What is expected>
Where the line containing "Screen dimensions: 1094x930" appears in the records below, begin there and write out each line exactly until the last one, and nothing more.

===== The data

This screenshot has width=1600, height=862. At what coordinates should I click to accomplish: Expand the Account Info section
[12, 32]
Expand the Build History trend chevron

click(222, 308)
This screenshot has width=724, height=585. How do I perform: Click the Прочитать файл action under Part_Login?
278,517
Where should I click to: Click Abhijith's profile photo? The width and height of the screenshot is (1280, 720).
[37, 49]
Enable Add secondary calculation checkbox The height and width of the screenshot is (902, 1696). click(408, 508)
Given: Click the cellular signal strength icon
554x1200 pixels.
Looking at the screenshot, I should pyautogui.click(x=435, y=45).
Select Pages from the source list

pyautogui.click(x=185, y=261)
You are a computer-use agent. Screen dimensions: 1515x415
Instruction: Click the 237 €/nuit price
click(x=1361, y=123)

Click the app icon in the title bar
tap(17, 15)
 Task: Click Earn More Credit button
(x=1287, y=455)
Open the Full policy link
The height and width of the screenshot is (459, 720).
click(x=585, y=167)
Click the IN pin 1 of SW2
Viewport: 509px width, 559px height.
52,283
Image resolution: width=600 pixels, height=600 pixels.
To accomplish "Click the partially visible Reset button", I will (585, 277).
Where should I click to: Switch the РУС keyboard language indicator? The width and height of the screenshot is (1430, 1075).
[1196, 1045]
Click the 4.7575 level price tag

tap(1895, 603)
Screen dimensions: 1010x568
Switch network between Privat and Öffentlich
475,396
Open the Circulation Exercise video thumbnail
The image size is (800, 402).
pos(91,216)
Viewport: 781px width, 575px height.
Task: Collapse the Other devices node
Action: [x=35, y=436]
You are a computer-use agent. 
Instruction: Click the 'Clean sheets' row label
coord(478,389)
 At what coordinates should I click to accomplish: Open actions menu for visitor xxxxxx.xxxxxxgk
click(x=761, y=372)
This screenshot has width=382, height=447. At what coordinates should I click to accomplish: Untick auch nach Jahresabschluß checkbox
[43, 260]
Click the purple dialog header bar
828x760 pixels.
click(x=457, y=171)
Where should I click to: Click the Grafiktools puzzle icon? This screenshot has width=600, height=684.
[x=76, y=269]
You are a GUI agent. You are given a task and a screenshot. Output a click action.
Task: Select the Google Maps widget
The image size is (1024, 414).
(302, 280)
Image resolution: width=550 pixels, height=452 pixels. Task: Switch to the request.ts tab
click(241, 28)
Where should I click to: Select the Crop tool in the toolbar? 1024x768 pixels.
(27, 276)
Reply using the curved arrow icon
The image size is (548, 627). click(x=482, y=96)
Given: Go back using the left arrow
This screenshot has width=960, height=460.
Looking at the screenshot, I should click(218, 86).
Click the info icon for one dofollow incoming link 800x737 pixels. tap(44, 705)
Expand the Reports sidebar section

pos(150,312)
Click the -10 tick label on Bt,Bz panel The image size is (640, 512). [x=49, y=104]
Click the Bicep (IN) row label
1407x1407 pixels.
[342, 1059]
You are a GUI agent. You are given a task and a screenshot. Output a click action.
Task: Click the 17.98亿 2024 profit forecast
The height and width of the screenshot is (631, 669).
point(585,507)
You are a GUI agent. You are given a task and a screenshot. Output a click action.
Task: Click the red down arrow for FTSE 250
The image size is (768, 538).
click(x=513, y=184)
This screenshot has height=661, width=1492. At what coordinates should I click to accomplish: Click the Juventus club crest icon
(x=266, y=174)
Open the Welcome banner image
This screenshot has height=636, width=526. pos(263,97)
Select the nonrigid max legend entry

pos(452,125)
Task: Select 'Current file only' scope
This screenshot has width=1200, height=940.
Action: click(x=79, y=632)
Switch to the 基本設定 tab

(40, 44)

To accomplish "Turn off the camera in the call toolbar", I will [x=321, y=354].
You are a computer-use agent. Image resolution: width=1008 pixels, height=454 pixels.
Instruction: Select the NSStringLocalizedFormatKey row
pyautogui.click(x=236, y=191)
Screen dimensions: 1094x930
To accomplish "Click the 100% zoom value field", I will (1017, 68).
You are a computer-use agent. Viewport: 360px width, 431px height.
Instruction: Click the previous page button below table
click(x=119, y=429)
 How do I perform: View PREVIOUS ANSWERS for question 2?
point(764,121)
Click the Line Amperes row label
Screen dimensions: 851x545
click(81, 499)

==========

Answer to the exercise>
Screen dimensions: 1094x930
To accomplish "Click the 100% zoom value field", I will (1017, 68).
You are a computer-use agent. Viewport: 360px width, 431px height.
Instruction: Click the previous page button below table
click(x=119, y=429)
 How do I perform: View PREVIOUS ANSWERS for question 2?
point(764,121)
Click the Line Amperes row label
Screen dimensions: 851x545
click(81, 499)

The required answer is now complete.